Я иду по городу в тумане, навстречу мне прозрачные люди. Приближаясь, они троятся, потом двоятся, и только потом приобретают нормальные очертания, но вместо лиц у них – светлые пятна. Это не город с призраками из фантастических фильмов. Это мои глаза. Вернее, мое зрение.
Когда в детстве впервые услышала слово «близорукость», подумала: что-то не так с моими руками. Слишком близко расположены. Но почему-то родители привели меня к врачу, которая тыкала указкой в разные фигурки на дальней стене и просила их назвать. Я боялась эту худосочную остроносую женщину. Она напоминала старуху Шапокляк – только без черной шляпки. Другая тетя (медсестра) дала мне пластмассовую дощечку и велела прикрывать то один, то другой глаз. Я старательно называла: звездочка, лошадка, домик… Врачиха спустила указку ниже – на какое-то черное пятнышко. Что это такое: слоник, уточка, машинка? Чтобы не разозлить старуху Шапокляк, я щурилась и перебирала все известные мне предметы и животных. Фантазию пришлось включать уже с четвертого ряда, а ниже вообще все расплывалось. Врачиха поставила диагноз: близорукость. Назвала какие-то цифры и выписала рецепт на очки.
До похода в поликлинику я еще не осознавала, что плохо вижу вдаль. Мне не с чем было сравнивать. Я родилась со слабым зрением, и понятия не имела, как видят другие. Унаследовала близорукость от папы. Сколько его помню, он ходил в очках с толстыми стеклами, и все время щурился. Из-за этого люди считали его ехидным. На самом деле был добрейшей души человек.
Слабое зрение ему досталось от матери. Так и передавалось оно из поколения в поколение. Семейное наследство. Как говорила моя бабушка Тася: «слепь народилась». Она сама видела мир в смазанных очертаниях. Первые очки у нее появились в старости. А в молодые годы, в начале-середине 20 века, – какие там в деревне очки… Как видела, так и ладно. И не до очков ей было: дом на ней, хозяйство, огород, шестеро детей, стирка белья на речке, вода с колонки коромыслами.... И все это практически наощупь. Из шестерых детей трое «пошли в нее»: родились слабовидящими. Насколько слабо – никто тогда не определял. Просто приспосабливались к такому зрению и жили. Куда деваться?
В моем детстве, в начале 80-х, уже появились детские окулисты, которые проверяли зрение и выписывали очки. На весь город у нас была единственная оптика, которая предлагала одну модель оправы для детей. Ее носили все мои братья по несчастью. Правда, снимали очки очень быстро, потому что в детсаду тыкали пальцем и кричали вслед обидное: «очкарик», «очкастая».

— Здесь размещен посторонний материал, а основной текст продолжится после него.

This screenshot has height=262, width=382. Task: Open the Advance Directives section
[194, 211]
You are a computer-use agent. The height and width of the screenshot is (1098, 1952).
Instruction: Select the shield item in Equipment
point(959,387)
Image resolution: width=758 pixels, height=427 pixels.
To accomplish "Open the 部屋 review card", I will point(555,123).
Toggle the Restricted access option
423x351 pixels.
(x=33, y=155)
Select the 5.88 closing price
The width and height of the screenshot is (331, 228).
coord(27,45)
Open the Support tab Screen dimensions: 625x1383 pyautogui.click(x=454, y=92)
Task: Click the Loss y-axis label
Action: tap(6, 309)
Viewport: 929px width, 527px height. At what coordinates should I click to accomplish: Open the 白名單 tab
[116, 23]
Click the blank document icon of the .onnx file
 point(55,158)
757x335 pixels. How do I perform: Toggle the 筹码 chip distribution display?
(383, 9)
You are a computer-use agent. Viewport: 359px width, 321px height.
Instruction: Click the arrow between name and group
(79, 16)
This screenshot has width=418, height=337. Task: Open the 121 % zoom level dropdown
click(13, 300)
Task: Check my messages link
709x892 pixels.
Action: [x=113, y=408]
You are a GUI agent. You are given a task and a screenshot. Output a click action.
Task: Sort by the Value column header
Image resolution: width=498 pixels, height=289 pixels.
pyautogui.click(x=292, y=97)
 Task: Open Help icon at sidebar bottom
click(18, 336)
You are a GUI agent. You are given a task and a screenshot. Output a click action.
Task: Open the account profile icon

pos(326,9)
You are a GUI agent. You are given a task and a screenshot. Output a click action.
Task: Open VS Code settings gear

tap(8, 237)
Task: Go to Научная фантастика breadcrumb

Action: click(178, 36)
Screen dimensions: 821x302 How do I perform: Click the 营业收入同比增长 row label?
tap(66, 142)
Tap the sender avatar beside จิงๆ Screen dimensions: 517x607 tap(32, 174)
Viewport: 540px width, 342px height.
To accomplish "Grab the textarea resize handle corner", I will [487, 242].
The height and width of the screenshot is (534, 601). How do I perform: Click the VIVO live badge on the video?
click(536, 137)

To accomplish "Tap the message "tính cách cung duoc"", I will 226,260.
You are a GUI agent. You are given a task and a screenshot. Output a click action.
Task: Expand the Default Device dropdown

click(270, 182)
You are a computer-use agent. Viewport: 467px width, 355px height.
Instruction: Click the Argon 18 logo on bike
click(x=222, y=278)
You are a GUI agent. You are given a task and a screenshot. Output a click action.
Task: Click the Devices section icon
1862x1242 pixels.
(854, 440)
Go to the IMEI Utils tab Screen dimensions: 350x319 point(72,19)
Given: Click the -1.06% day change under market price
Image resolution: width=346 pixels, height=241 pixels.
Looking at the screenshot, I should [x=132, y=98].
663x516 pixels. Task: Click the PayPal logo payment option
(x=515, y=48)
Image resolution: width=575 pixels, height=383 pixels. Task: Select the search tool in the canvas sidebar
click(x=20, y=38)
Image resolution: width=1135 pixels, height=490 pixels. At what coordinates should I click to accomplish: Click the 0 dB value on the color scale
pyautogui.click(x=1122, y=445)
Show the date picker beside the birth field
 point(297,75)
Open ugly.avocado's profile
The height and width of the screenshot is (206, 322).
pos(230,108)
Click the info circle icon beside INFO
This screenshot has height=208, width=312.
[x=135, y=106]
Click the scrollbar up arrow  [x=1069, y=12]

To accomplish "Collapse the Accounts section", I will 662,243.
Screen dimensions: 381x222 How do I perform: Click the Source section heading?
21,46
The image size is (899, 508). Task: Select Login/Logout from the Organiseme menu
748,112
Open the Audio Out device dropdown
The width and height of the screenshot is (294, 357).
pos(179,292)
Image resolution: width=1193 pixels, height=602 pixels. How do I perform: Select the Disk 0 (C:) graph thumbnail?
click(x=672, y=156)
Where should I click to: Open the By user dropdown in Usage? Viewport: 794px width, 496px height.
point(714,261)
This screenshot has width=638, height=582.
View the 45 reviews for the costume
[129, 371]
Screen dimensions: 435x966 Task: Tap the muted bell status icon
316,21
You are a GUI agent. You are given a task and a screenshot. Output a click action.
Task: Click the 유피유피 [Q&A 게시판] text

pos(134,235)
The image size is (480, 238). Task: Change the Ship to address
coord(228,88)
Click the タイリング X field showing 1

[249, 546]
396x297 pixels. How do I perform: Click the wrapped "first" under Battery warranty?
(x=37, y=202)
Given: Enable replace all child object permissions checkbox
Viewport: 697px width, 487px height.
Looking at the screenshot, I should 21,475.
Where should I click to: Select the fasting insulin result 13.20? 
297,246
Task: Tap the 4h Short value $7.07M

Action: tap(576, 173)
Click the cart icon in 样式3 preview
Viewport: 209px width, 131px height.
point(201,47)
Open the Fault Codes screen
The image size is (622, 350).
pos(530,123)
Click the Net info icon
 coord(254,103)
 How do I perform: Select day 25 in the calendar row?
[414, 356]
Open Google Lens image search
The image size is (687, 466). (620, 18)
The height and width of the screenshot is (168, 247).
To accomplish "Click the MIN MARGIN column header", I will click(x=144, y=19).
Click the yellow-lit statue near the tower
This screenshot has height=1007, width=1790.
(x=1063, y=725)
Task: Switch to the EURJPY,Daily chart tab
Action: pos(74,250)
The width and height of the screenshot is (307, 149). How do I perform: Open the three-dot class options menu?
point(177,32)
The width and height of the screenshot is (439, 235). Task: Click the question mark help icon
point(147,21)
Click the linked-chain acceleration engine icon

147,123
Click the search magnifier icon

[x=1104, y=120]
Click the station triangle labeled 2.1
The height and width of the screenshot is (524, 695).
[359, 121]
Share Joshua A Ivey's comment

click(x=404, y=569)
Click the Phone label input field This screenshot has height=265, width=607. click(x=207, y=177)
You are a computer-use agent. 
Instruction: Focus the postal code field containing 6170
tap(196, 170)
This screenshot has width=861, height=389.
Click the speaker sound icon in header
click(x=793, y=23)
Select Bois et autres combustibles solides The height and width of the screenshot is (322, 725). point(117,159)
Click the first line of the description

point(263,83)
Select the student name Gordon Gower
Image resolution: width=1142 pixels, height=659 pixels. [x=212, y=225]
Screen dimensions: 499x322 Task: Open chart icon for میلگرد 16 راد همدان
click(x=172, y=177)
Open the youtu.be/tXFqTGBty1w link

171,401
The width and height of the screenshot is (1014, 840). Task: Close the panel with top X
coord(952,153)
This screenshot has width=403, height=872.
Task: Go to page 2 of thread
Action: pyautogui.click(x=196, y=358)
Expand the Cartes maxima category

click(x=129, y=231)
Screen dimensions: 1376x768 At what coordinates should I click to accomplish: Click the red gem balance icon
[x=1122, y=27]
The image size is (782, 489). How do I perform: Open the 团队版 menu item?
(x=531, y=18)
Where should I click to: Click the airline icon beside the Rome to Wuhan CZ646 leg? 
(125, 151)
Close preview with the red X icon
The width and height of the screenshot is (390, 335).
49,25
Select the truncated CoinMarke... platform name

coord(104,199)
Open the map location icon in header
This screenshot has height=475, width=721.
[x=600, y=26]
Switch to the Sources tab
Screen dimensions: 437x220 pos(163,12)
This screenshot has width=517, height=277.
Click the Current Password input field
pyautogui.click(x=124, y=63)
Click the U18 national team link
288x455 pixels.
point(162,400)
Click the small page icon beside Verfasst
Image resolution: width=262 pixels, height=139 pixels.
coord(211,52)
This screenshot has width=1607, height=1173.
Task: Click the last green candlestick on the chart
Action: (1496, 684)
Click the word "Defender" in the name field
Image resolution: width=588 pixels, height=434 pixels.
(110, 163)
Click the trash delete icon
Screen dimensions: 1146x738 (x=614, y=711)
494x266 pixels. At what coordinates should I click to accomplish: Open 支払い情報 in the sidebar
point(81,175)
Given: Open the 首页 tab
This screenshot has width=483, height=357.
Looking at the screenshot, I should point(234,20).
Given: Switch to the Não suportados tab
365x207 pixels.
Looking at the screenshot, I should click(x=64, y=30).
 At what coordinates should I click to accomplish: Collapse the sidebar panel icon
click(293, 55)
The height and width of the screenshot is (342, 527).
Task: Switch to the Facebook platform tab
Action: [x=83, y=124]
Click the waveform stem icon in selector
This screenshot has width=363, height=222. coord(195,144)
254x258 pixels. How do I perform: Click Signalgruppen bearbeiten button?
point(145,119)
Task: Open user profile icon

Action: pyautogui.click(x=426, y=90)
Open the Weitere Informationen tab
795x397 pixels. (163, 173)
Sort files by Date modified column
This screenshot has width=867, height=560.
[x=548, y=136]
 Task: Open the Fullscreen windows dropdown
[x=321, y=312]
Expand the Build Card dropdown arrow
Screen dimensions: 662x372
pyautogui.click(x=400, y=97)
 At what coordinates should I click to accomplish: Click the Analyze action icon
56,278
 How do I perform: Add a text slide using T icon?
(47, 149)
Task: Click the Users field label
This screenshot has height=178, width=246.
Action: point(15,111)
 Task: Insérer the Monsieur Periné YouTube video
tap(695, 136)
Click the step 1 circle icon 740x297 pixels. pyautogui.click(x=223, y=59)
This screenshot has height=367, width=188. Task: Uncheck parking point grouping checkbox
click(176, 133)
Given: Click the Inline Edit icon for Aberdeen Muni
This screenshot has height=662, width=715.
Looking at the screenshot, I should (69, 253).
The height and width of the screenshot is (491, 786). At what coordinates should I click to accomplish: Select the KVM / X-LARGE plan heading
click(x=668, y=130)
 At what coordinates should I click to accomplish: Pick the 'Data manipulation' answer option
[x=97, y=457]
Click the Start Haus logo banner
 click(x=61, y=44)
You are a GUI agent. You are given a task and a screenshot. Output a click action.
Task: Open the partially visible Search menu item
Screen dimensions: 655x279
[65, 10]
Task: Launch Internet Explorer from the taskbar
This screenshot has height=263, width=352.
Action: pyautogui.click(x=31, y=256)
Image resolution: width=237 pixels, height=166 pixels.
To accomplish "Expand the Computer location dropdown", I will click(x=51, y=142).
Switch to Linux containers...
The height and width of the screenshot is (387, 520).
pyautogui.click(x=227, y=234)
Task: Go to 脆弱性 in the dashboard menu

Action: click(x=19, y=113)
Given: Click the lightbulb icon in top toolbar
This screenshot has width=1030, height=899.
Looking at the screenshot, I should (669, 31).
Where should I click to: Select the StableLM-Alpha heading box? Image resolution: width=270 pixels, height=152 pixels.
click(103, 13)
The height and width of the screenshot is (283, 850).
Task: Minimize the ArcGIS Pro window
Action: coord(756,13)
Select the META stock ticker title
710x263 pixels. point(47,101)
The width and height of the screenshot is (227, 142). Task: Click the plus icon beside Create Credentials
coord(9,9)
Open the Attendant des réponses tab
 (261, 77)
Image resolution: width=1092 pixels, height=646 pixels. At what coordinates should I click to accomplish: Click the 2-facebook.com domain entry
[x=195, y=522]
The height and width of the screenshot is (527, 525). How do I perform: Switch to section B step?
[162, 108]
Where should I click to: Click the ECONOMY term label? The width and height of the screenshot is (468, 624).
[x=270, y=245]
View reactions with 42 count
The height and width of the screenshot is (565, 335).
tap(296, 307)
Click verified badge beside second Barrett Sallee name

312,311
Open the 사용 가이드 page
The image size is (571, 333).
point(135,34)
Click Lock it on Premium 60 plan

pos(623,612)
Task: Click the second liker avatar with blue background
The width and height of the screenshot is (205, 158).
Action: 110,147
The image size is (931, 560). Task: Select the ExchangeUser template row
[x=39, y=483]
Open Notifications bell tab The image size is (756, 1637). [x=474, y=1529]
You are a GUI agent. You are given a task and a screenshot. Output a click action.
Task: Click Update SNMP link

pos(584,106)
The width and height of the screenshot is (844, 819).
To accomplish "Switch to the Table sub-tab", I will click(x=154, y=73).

Это сейчас очки считаются модным аксессуаром: их пялят дети даже с отличным зрением – для красоты и стиля. А тогда – если надел очки, значит, ущербный, что-то в тебе не так. И плевать, что ты без очков не ориентируешься на местности – ты должен выглядеть как все. Значит, снять очки, иначе загнобят. Дети жестоки. Поэтому многие предпочитали лучше видеть мир в расплывчатых очертаниях, чем терпеть издевательства.
Но я терпела. Насмешки, сдирание очков во время каких-то игр. Ты ползаешь по веранде в детском саду, ищешь свои «глаза», а они валяются, сломанные и разбитые где-нибудь под скамейкой. Мы с папой опять идем в оптику и заказываем новые. Ох, сколько очков было загублено в детстве – целое кладбище!